Letty Lind, one of D'Auban's students, performing a skirt dance in 1890

In 1900 and 1901, D'Auban returned to the Globe Theatre with The Gay Pretenders, A Little Supper and Sweet Nell of Old Drury. Also in 1900, he was at the Haymarket Theatre with Sweet Nell of Old Drury and The School for Scandal. In 1903, he choreographed Monsieur Beaucaire at the Imperial, also choreographing many revivals of this piece in London throughout the decade. He choreographed W. S. Gilbert's Harlequin and the Fairy's Dilemma at the Garrick Theatre (1904). In 1905, he first choreographed The Scarlet Pimpernel at the New Theatre, a work that he saw through several revivals. He then choreographed revivals of The Yeomen of the Guard (1906) and The Gondoliers (1907) at the Savoy for Helen Carte.

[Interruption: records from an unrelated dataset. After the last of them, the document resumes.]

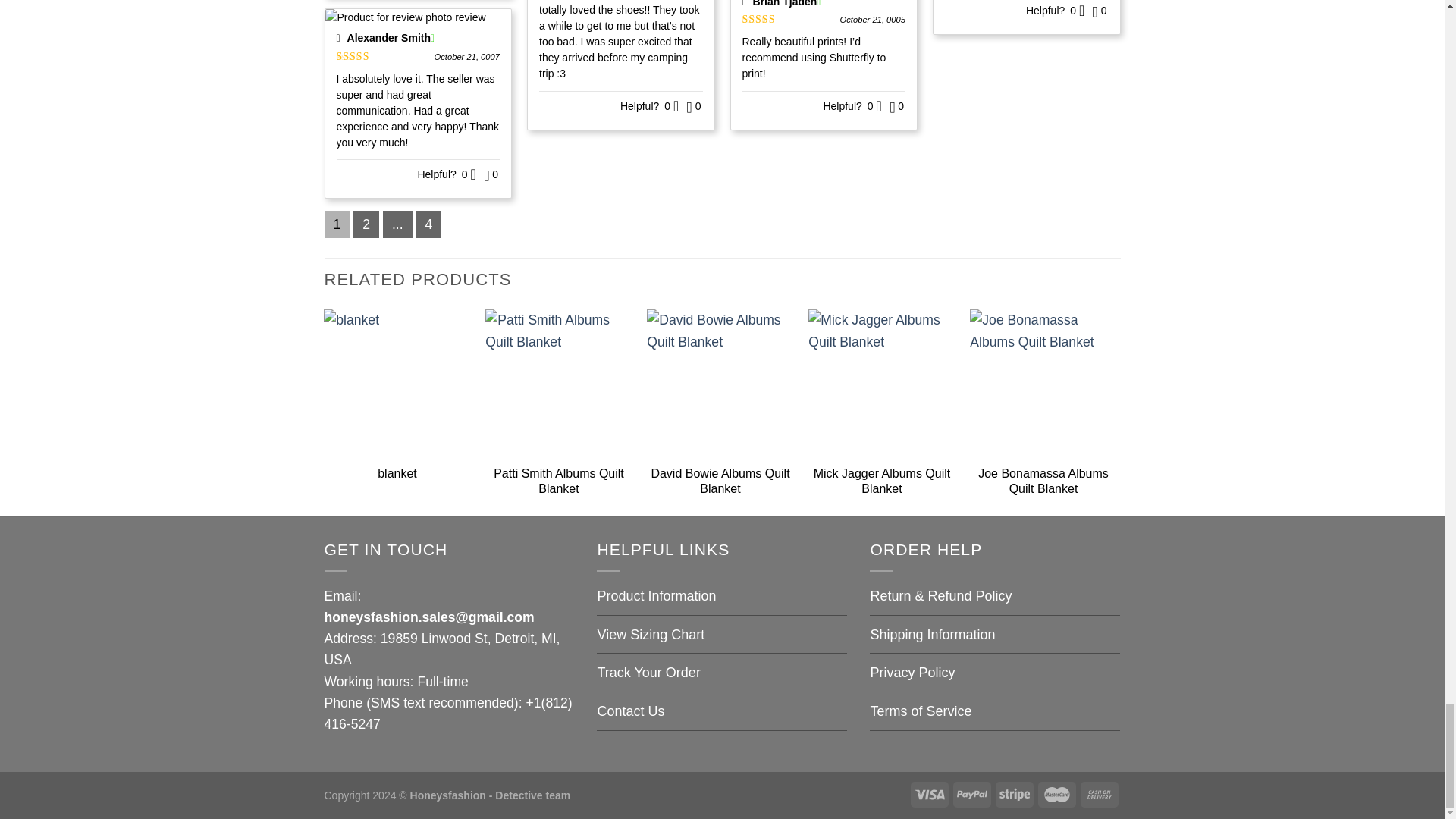
Mick Jagger Albums Quilt Blanket (881, 382)
David Bowie Albums Quilt Blanket (719, 382)
blanket (396, 382)
Patti Smith Albums Quilt Blanket (557, 382)
Given the description of an element on the screen output the (x, y) to click on. 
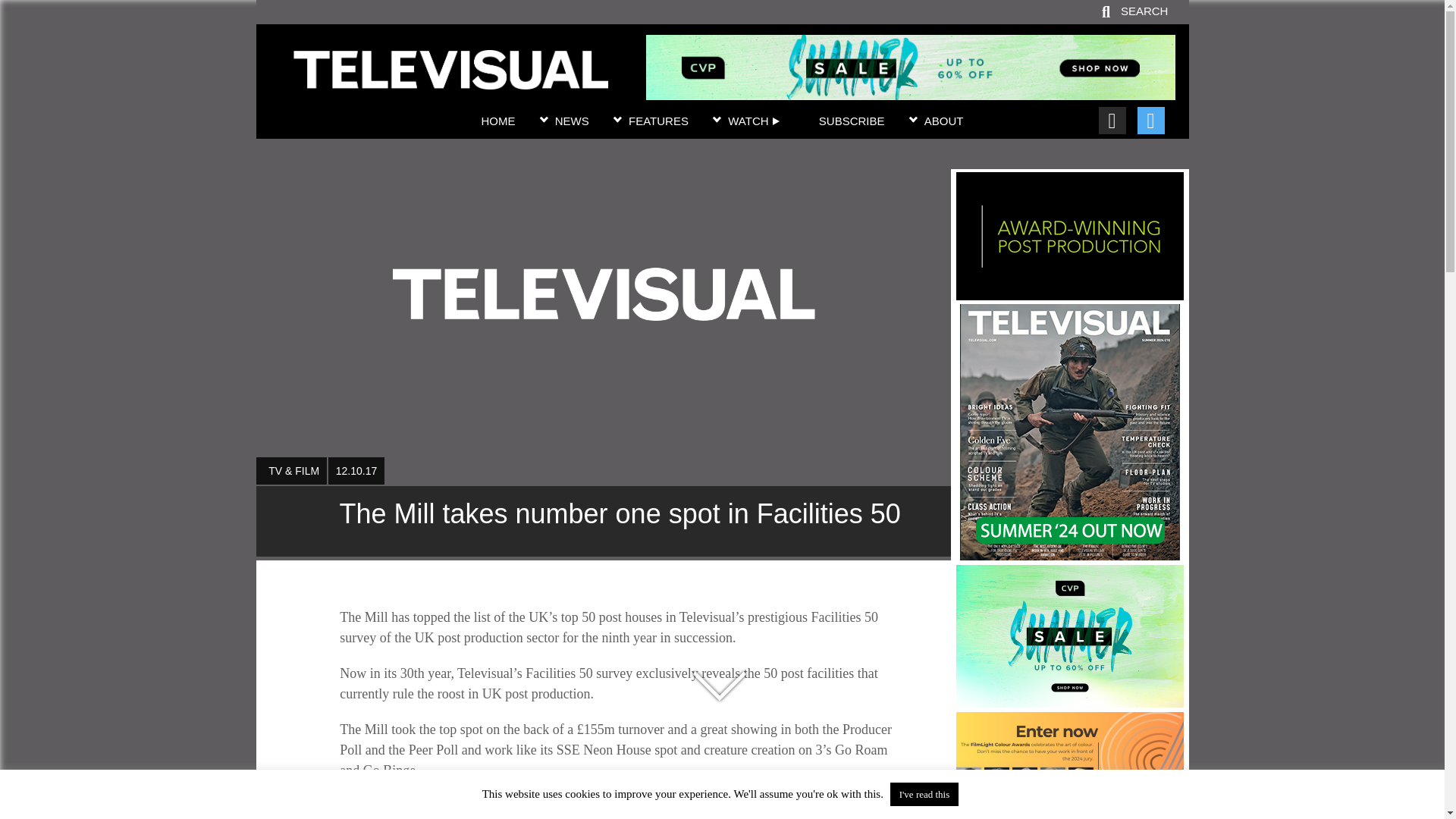
The Mill takes number one spot in Facilities 50 (451, 80)
ABOUT (943, 121)
WATCH (753, 121)
NEWS (571, 121)
SUBSCRIBE (851, 121)
The Mill takes number one spot in Facilities 50 (603, 520)
FEATURES (658, 121)
HOME (497, 121)
12.10.17 (356, 470)
Given the description of an element on the screen output the (x, y) to click on. 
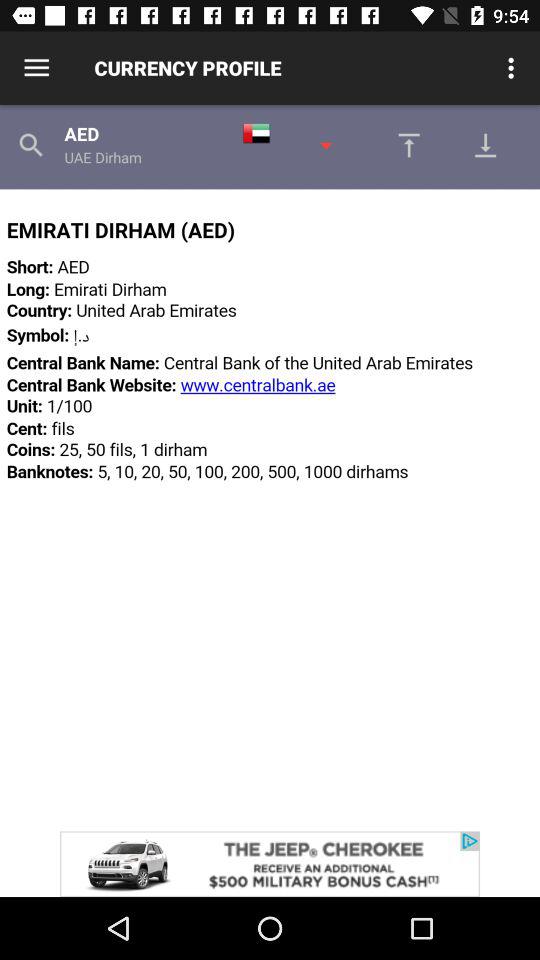
go to download (403, 145)
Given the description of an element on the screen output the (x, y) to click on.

His final productions were Gilbert's last opera, Fallen Fairies (1909) and another Aladdin at Drury Lane, both in December 1909.

===Dance teacher and last years===
D'Auban became so famous as a dance teacher that his teaching style became known as the "D'Auban school". Among his dance students were Alice Lethbridge, Sylvia Grey, Mabel Love, Margaret Morris, Lillie Langtry, Mary Anderson, Ruby Ray and Letty Lind. He partly inspired the art of skirt dancing.

The humour magazine Punch honoured D'Auban in the following verse:

See Mr. Johnny D'Auban,

He's so quick and nimble,

He'd dance on a thimble,

He's more like an elf than a man.

D'Auban died at his home in Maida Vale, London at the age of 80.

==Portrayals==
In Topsy-Turvy, a 1999 movie about the creation of The Mikado, D'Auban is portrayed by Andy Serkis.